### Exercise directions
Output as a numbered list, with blank lines left out, the items between the line holding "You are a computer-use agent." and the line holding "coord(1254,306)", inclusive.

### Dataset
-.-.-

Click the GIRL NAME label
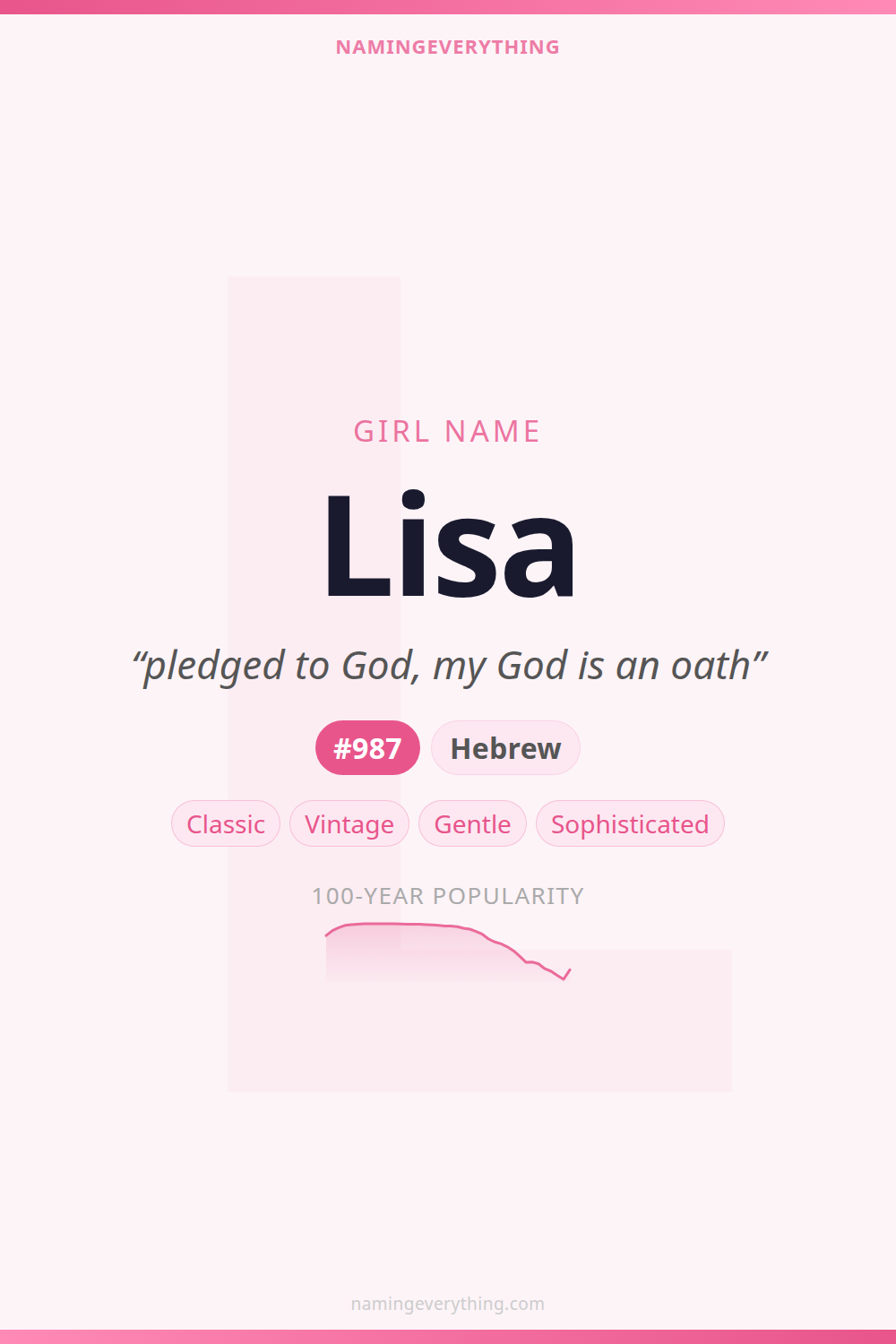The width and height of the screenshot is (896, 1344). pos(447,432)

-.-.-

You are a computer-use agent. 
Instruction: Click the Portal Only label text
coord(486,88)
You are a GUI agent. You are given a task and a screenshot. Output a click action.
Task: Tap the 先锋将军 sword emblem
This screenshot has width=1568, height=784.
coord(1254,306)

-.-.-

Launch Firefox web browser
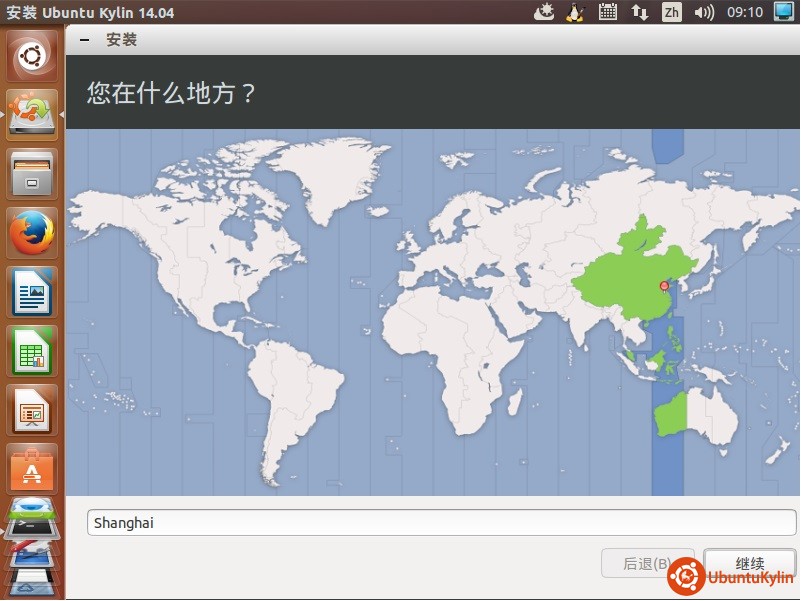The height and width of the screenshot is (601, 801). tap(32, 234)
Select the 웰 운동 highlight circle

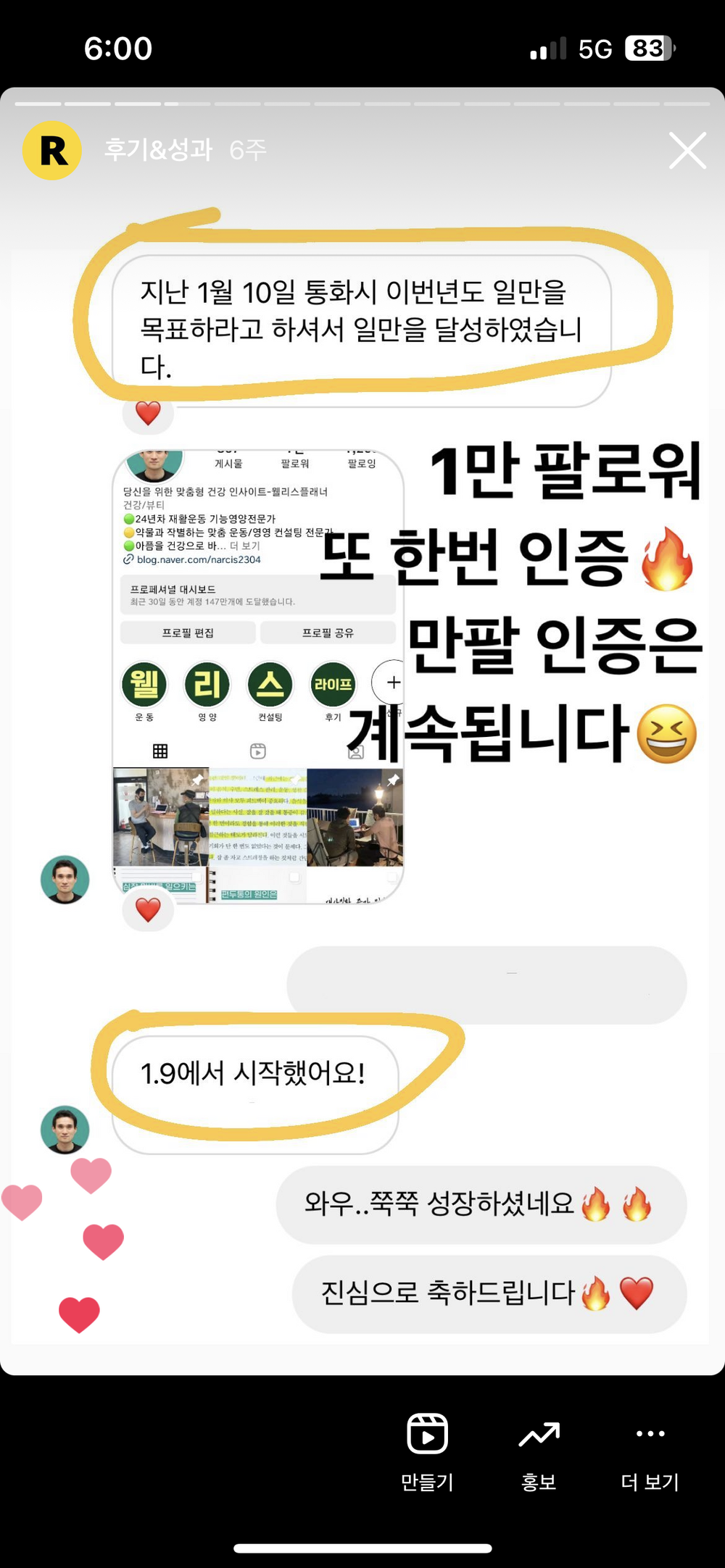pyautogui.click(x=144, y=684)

-.-.-

### Output
1. You are a computer-use agent. 
2. Instruction: Click the Portal Only label text
3. coord(486,88)
4. You are a GUI agent. You are given a task and a screenshot. Output a click action.
5. Task: Tap the 先锋将军 sword emblem
6. This screenshot has width=1568, height=784.
7. coord(1254,306)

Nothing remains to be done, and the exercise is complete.